So here is my garden. The first row is carrots. I have learned with carrots its best to keep the weeds in them as they grow. One it keeps away the little flies that attract them and secondly they get a chance to grow a strong root. I keep the weeds cut to the length of the green top of the carrots. The first row are baby carrots. Actually you can leave carrots in all winter long. Just cover them with mulch or fall leaves even straw and you can have carrots all winter long. Strange I know.

My second row is lettuce WOW! did I plant way to much. This stuff just keeps right on growing everything you pick. Unless you leave it alone and let it top. Which I am doing now. This particular brand is great to work with has a great taste.
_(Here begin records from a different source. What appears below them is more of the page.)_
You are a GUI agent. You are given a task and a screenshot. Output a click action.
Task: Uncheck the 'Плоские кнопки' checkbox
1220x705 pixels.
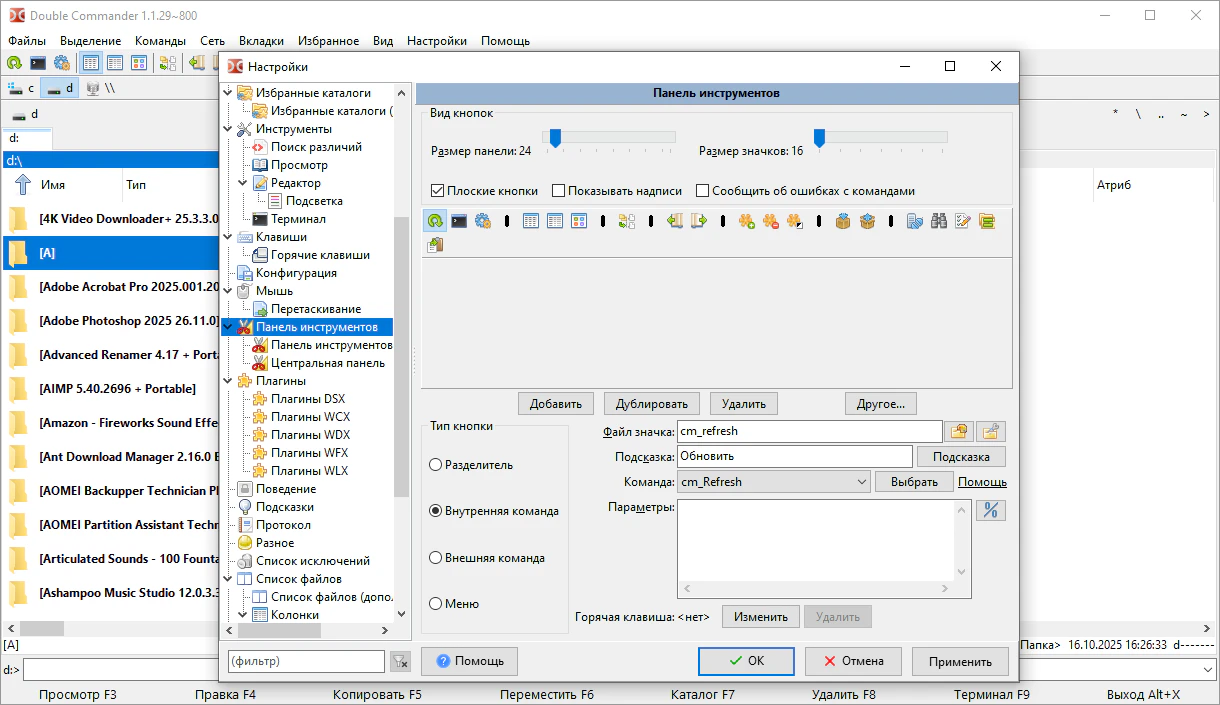coord(437,190)
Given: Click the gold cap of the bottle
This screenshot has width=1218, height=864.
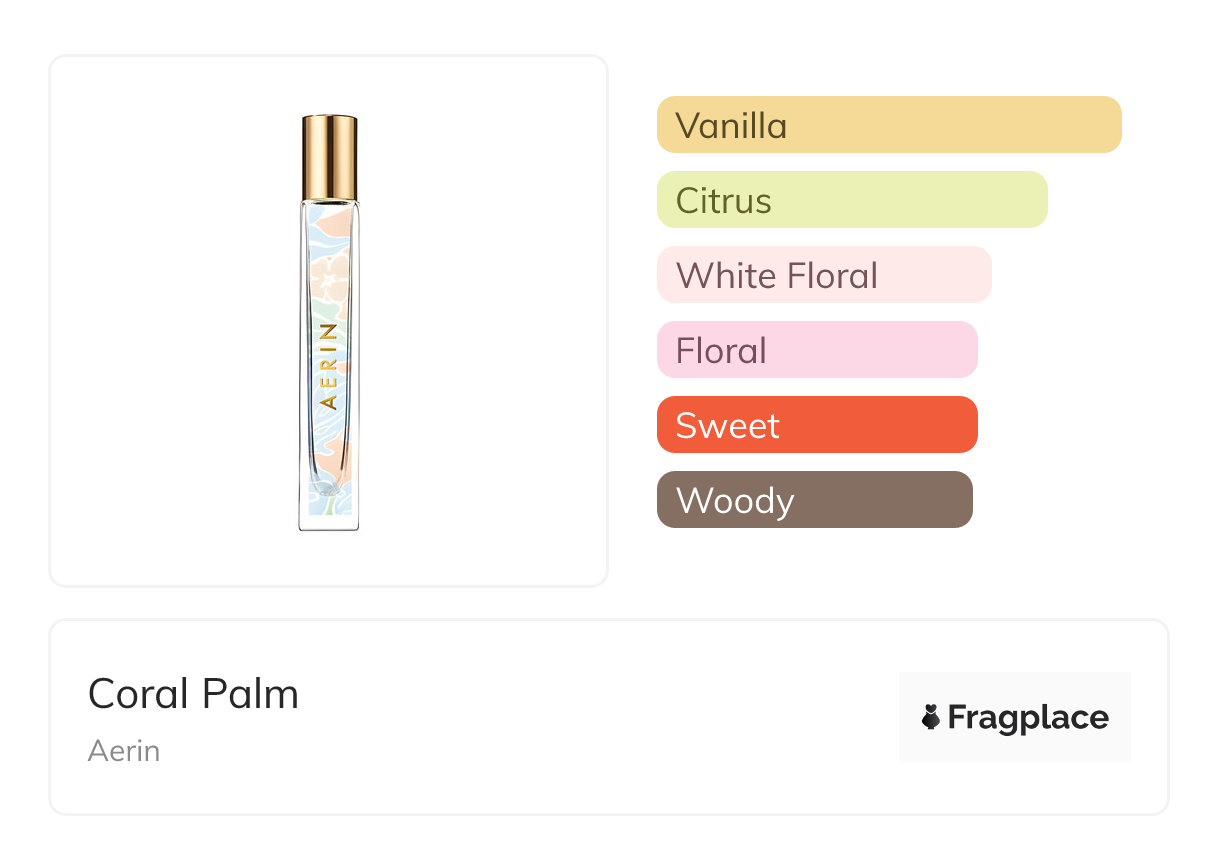Looking at the screenshot, I should [x=329, y=157].
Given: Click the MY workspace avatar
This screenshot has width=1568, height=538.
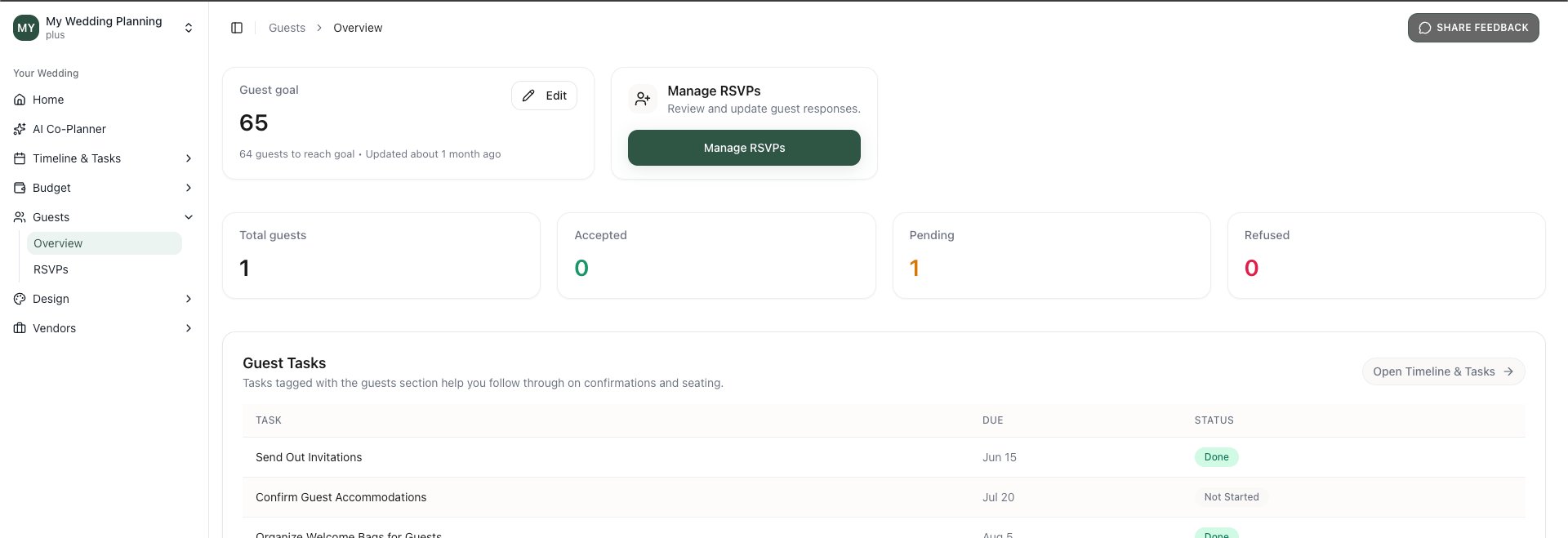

It's green salad bowl lettuce. You just have to watch for cabbage worms they like it too. So plant spinach away from lettuce I learned this the hard way. My daughter had one in her bag of lettuce and that's after I washed it.

The Third row is mustard spinach...I love this spinach. First time for me. Has an incredible dijon taste to it. It's actually considered a green like collards etc. I love it in my salads. I have been giving away extra's that I grow. Behind the spinach which is hard to see is parris island cos much like romaine. It's just about ready to harvest.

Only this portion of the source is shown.